Instructions for the task - Nothing outside the range is to be copied. From the entries below, reproduce exactly the lines starting at the one with "Image resolution: width=438" and ending at the one with "Given: Collapse the Chai (1) subgroup", without pictures.

#### Entries provided ####

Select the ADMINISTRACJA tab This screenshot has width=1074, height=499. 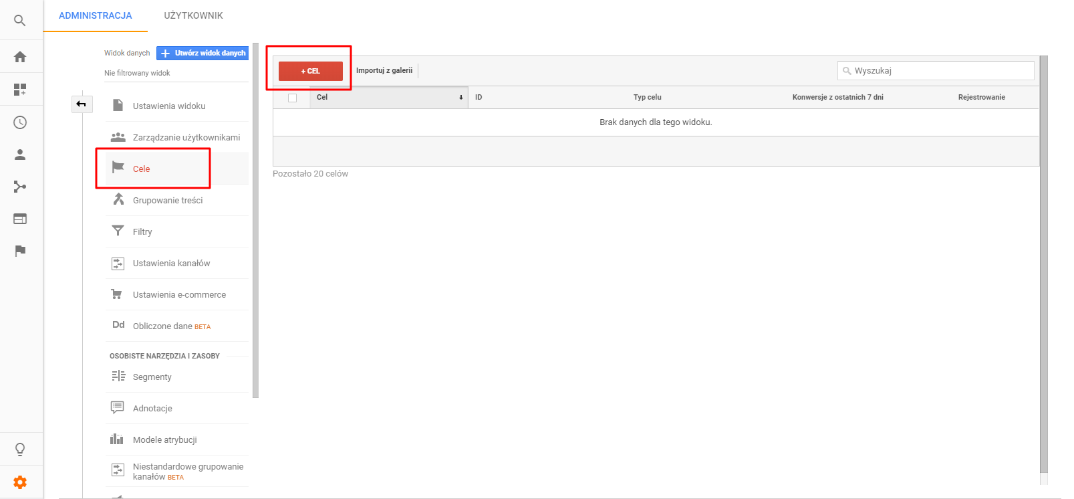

####
#### Entries provided ####

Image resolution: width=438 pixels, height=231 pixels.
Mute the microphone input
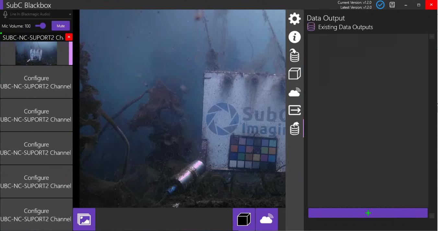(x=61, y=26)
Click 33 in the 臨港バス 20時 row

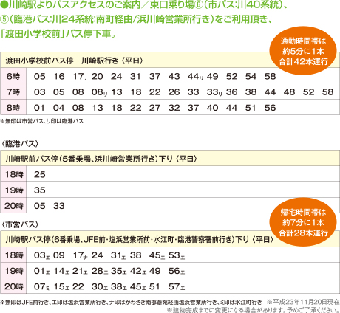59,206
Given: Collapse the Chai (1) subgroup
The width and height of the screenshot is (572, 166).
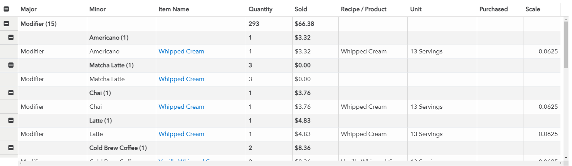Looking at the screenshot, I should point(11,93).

####

Completed task -
Image resolution: width=438 pixels, height=231 pixels.
Mute the microphone input
(x=61, y=26)
Click 33 in the 臨港バス 20時 row

59,206
Given: Collapse the Chai (1) subgroup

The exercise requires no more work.